A subring of $\mathbb{C}$ having $\mathbb{Z}$ as a direct summand as additive $\mathbb{Z}$-modules

Question

Let $R$ be a ring such that $\mathbb{Z}\subseteq R\subseteq \mathbb{C}$ (or $\mathbb{R}$). I want to see how the following statements are related:

1) $R\cap \mathbb{Q}=\mathbb{Z}$ and

2) $R=\mathbb{Z} + S$, where $+$ stands for internal direct sum of (additive) $\mathbb{Z}$-submodules $\mathbb{Z}$ and $S$ of $R$, and $=$ does NOT mean merely isomorphic but means that they are exactly same as sets.

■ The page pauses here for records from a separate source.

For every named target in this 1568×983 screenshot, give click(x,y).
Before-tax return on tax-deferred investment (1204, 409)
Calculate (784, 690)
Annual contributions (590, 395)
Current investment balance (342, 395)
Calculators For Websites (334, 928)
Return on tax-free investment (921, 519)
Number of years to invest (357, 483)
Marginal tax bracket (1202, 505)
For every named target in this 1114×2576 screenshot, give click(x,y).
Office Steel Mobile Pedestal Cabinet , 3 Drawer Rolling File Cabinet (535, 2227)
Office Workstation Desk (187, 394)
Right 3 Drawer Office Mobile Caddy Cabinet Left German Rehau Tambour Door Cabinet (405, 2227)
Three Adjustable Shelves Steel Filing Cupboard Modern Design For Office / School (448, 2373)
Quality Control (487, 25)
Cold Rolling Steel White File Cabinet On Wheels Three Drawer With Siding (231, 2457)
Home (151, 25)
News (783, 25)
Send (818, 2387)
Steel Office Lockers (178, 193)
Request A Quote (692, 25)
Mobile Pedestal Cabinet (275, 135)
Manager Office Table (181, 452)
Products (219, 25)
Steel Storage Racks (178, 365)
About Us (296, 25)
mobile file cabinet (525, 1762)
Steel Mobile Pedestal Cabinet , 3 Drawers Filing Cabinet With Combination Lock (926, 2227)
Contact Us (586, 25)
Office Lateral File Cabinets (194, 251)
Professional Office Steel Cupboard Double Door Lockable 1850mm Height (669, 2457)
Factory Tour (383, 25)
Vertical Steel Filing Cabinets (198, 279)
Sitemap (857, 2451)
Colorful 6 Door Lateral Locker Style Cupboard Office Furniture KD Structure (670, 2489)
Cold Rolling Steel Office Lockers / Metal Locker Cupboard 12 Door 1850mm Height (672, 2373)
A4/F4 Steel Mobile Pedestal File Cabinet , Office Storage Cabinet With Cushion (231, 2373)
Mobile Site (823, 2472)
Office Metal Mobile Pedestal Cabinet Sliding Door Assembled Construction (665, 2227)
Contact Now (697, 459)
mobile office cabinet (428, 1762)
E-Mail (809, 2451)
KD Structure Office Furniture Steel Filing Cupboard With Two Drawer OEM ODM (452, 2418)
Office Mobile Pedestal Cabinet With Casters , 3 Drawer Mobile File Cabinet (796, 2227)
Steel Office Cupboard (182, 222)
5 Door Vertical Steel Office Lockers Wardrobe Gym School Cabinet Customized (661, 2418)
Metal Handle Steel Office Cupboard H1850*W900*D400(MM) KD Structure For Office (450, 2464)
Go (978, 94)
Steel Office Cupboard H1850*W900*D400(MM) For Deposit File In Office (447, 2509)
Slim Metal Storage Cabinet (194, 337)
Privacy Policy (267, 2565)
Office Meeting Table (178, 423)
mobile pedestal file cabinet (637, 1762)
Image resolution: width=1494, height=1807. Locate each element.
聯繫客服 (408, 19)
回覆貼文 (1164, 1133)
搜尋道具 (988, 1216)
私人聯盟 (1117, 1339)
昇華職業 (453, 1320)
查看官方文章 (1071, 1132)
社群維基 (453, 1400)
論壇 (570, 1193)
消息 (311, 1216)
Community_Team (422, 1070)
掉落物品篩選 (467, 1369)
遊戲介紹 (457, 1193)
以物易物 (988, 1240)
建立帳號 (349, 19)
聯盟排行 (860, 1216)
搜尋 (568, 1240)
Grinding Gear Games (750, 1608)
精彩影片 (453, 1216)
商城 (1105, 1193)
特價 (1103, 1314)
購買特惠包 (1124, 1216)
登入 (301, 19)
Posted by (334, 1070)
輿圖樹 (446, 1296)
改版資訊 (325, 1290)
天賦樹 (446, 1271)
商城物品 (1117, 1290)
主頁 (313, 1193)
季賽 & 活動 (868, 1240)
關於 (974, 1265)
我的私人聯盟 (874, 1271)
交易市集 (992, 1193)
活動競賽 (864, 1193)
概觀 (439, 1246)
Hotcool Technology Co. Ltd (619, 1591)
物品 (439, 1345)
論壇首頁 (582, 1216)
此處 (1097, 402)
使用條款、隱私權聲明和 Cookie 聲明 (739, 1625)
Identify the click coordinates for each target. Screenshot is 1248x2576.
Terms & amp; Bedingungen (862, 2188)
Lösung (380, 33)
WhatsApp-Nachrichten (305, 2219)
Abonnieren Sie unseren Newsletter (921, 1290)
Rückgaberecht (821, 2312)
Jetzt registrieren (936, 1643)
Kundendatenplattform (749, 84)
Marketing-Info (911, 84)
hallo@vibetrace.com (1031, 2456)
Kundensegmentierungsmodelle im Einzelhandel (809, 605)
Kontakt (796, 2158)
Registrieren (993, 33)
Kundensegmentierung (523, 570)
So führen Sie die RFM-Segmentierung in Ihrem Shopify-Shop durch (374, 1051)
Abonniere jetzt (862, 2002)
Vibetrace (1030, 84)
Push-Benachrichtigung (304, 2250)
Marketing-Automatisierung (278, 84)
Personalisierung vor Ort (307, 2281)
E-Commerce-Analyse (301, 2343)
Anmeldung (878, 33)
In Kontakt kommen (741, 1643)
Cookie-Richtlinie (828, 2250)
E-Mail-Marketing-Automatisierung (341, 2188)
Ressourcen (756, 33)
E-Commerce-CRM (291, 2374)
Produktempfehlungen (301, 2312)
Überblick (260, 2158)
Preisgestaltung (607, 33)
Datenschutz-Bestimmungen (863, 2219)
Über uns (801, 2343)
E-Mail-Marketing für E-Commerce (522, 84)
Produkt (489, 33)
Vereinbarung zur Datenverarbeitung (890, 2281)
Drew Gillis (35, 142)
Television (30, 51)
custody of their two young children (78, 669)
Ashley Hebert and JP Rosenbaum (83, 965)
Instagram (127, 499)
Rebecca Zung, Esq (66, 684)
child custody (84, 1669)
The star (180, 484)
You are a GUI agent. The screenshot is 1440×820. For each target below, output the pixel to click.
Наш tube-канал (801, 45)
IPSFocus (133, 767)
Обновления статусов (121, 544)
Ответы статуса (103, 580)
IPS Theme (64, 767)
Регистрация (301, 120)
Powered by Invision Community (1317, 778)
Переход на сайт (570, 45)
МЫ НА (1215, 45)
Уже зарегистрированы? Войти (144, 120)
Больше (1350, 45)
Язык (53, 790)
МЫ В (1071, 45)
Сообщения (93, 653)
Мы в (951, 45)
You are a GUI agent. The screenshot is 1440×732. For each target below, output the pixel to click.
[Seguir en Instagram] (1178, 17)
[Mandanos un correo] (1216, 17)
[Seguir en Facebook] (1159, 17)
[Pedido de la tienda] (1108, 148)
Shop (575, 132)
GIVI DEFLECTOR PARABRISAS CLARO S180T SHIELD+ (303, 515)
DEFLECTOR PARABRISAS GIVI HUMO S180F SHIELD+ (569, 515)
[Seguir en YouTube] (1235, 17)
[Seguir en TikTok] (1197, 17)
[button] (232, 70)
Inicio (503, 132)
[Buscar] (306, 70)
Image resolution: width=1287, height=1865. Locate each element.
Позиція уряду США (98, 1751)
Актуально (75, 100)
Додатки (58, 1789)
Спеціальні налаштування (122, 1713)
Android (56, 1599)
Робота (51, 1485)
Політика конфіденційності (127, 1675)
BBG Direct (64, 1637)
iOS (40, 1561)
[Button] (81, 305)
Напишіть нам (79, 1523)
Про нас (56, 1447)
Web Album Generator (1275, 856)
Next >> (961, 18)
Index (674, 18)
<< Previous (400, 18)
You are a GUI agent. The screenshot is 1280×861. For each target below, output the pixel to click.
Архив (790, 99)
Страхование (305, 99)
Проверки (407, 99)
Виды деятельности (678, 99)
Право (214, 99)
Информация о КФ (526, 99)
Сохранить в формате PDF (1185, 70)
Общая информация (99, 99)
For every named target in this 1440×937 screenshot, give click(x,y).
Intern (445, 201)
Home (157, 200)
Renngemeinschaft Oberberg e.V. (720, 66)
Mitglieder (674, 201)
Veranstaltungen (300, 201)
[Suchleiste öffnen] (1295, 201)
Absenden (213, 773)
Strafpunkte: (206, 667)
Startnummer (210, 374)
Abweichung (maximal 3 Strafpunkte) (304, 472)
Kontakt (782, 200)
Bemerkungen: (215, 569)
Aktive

I saw the condition 2) on a book on the character theory of finite groups, and I am trying to see when this happens.

It is easy to see that 2) implies 1): if $R=\mathbb{Z} + S$ for some subgroup $S$, then any element $q\in R\cap \mathbb{Q}$ can be written uniquely as $n+s$ where $n\in \mathbb{Z}$ and $s\in S$. Then it follows that $s=q-n\in\mathbb{Q}\cap S$, so $ms\in \mathbb{Z}\cap S$ for some nonzero integer $m$. But $\mathbb{Z}\cap S=\{0\}$, so it follows that $s=0$.

But for the converse, I don't even know if it is true or not. Does 1) imply 2)? If not, can you show me some examples of $R$ which satisfies 1) but not 2), or examples of conditions which implies (or equivalent to) 2)? What if we drop the assumption that $R$ is a ring and do this for general additive $\mathbb{Z}$-submodule of $\mathbb{C}$ (or $\mathbb{R}$)? I also welcome any reference suggestions for this type of questions.

Answer 1

Here is a counterexample. Fix a transcendental number $c\in\mathbb{C}$ and an element $\alpha\in\hat{\mathbb{Z}}\setminus\mathbb{Z}$, where $\hat{\mathbb{Z}}$ is the profinite completion of $\mathbb{Z}$. Let $R$ be the subring of $\mathbb{Q}[c]$ consisting of elements of the form $f(c)/n$ where $f\in\mathbb{Z}[x]$, $n\in\mathbb{Z}$, and $f(\alpha)$ is divisible by $n$ in $\hat{\mathbb{Z}}$. Note that $R\cap\mathbb{Q}=\mathbb{Z}$ since if $f(c)/n\in R\cap\mathbb{Q}$ then $f$ must be an integer constant which is divisible by $n$.

Now suppose $\mathbb{Z}$ were a direct summand of $R$ and let $p:R\to\mathbb{Z}$ be the associated projection map. For each nonzero $n\in\mathbb{Z}$, let $\alpha_n$ be an integer with the same mod $n$ residue as $\alpha$. Then $\frac{c-\alpha_n}{n}\in R$, so applying $p$ we find that $p(c)-\alpha_n$ must be divisible by $n$ in $\mathbb{Z}$. That is, $p(c)$ has the same mod $n$ residue as $\alpha$. This means that $p(c)$ is an integer which maps to $\alpha$ under the natural inclusion $\mathbb{Z}\to\hat{\mathbb{Z}}$, which contradicts our choice that $\alpha\in\hat{\mathbb{Z}}\setminus\mathbb{Z}$.

(You may also be interested in my answer to Is $\mathbb{Z}$ the only totally-ordered PID that is "special"? which discusses some other properties of these rings.)